With more than three decades track record in complex cross-cultural environments, Irwin has worked for multiple local governments, First Nations, public sites, as Executive Director for multiple non-profits, and founded multiple community formations in Vancouver’s inner-city and suburbs. An expert in urban planning, social procurement, community cultural and economic development, he is also a thought leader on redress and reconciliation in Canada. He is happiest at work co-designing multi-stakeholder solutions to complex problems facing impacted communities.

One on One Conversation with Guest

What do you think that heritage is and what is your involvement in it? You’ve been invited to talk about heritage in other contexts, but you’re not a traditional “heritage” expert.[9:50]

Irwin Oostindie began by describing himself as a Dutch settler and giving his own land acknowledgement. In his definition of heritage, he focused on the idea of “redress” and the need to push the conversation on heritage from reconciliation towards redress. He argued that the construction of public space and civil architecture has roots in heritage, which can be a lens to understand those processes. While he doesn’t necessarily see himself as a heritage practitioner, when he looks back at his professional life, he sees that heritage has been a huge part of it. 

For example, Oostindie was the first communications coordinator at the Roundhouse Community Arts & Recreation Centre; this has informed his perspective. The origins of the Roundhouse lay in a group of white, middle-aged, middle-class heritage activists coming together on a rainy Tuesday morning to stop the bulldozers from tearing the Roundhouse building down. Because of their actions, we have one of the most amazing community arts centres in western Canada. Oostindie argues that this is a great use of heritage. Further, while he worked at the Roundhouse, he was able to put up an exhibit focusing on what Sen̓áḵw looked like and what had happened in that space in the past to educate the community.

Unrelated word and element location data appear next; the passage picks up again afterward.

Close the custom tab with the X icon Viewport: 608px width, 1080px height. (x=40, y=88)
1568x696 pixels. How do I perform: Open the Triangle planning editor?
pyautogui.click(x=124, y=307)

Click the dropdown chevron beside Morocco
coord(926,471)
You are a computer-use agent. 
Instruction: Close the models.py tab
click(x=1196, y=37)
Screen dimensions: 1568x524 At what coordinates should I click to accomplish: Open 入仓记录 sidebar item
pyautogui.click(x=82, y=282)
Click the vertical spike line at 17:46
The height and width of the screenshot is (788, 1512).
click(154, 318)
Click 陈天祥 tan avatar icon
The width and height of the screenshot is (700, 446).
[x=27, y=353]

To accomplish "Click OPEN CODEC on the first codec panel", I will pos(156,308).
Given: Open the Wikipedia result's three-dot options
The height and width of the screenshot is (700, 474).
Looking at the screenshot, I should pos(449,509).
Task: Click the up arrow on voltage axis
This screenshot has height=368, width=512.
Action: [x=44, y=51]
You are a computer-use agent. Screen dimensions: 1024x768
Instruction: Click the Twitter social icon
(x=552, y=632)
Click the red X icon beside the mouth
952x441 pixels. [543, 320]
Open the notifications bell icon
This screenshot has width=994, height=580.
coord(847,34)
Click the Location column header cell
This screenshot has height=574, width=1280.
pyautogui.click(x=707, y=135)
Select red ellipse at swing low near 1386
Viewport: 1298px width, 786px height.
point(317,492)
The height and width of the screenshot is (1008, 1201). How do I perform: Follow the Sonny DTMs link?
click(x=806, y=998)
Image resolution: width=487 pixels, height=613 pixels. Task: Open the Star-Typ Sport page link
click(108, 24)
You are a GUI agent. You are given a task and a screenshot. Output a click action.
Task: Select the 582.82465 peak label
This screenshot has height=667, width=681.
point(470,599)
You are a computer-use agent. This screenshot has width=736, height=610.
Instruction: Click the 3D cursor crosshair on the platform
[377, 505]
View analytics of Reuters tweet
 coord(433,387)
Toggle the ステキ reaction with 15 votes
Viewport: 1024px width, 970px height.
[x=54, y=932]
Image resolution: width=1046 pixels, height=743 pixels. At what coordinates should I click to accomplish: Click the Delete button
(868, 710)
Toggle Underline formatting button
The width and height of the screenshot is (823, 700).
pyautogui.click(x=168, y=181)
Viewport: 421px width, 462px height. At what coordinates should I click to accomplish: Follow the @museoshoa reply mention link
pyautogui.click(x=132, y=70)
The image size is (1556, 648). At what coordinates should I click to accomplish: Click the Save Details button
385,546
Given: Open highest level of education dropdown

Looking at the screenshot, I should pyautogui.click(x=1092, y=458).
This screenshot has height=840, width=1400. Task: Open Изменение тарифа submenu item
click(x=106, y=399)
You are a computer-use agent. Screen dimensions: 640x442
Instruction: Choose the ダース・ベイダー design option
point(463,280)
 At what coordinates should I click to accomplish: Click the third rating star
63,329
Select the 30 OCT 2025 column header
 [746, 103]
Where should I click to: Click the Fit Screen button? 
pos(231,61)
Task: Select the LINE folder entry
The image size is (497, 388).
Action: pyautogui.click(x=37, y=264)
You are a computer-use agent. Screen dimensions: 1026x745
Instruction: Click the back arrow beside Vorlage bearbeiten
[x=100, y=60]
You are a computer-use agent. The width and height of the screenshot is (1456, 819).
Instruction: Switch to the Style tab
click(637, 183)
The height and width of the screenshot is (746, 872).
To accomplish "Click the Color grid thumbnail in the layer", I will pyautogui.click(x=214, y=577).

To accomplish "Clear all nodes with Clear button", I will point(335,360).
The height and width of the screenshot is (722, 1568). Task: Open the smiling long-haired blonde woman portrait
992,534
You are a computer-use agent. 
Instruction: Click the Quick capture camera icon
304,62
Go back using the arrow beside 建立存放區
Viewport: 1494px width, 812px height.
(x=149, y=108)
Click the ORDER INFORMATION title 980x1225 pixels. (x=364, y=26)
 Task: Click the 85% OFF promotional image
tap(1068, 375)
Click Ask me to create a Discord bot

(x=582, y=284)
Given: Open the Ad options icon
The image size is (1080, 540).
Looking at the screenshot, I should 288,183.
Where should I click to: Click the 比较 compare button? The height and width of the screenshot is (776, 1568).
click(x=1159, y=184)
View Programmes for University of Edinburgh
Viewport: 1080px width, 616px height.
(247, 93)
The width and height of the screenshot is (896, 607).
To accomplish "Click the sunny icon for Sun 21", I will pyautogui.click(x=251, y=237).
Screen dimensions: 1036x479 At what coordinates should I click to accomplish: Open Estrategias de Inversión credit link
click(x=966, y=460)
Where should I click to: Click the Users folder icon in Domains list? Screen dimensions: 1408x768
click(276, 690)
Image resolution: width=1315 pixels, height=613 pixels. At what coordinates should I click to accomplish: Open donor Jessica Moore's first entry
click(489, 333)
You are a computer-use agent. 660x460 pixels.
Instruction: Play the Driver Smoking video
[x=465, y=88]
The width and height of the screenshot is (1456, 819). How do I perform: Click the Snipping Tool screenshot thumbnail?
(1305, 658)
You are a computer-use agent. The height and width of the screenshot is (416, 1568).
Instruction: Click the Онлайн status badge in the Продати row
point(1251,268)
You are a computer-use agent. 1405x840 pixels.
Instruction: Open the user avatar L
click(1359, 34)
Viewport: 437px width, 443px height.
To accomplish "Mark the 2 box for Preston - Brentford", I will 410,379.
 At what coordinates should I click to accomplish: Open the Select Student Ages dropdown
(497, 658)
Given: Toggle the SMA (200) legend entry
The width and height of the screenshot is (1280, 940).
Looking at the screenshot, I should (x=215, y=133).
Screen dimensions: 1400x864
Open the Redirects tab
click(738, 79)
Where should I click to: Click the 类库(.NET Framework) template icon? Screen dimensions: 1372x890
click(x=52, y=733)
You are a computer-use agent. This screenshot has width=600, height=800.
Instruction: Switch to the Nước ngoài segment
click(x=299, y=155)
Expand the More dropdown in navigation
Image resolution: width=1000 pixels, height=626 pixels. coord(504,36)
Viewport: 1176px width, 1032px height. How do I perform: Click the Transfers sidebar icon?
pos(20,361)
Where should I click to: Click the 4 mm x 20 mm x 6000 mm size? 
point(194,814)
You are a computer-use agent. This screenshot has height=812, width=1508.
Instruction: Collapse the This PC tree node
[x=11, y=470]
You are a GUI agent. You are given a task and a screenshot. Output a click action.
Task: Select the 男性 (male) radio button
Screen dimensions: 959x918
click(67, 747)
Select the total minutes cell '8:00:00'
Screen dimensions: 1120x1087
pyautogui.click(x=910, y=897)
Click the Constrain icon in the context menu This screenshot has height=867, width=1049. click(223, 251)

Oostindie also helped run the North Vancouver Arts Council. While he worked there, he began to understand that heritage comes from a white tradition, in terms of what’s valued and not valued. As much as he thought he understood redress and the role of settlers, he emphasized that there’s still always a lot to unpack and unlearn. 

For example, he mentioned how, we think of reconciliation, we tend to focus on residential schools. But we don’t talk about the other 90% of the colonial system. When Oostindie was at the North Vancouver Arts Council, they used to have a folk festival where people of colour would basically ‘perform’ for white audiences. At that time, they didn’t recognize that multiculturalism was a white supremacist policy that centred their ‘inclusive society’ on whiteness and, as a result, they brought in new immigrant communities to perform as subjects. For Oostindie, learning about heritage helped him realize how much he didn’t know.

Up until the pandemic started, there was a strong opinion that Heritage was the heritage buildings. That changed, in part, because of the pandemic and the equity movement. But, now, there’s an idea gaining momentum that heritage can be stories, food, different attachments that people have to places and experiences in the city. That’s where heritage has moved to. For some people, that fracturing away from one solid concept of a heritage building has been difficult—how do you bring all those pieces together? How do you prioritize? What do you think about that change? [17:10]

Oostindie began by discussing a heritage project that he did with his daughter and his father and how it made him reframe his own definition of heritage. They did a reenactment of when his father was in hiding in Amsterdam during the ‘hunger winter’ of 1945 and kids were sent to farms about 200km away. His daughter reenacted this walk and Oostindie documented it. His daughter then told her story at Templeton High School. The story connected the tales of liberal democracy in the Netherlands and Canada and the exceptional relationship between these two nations.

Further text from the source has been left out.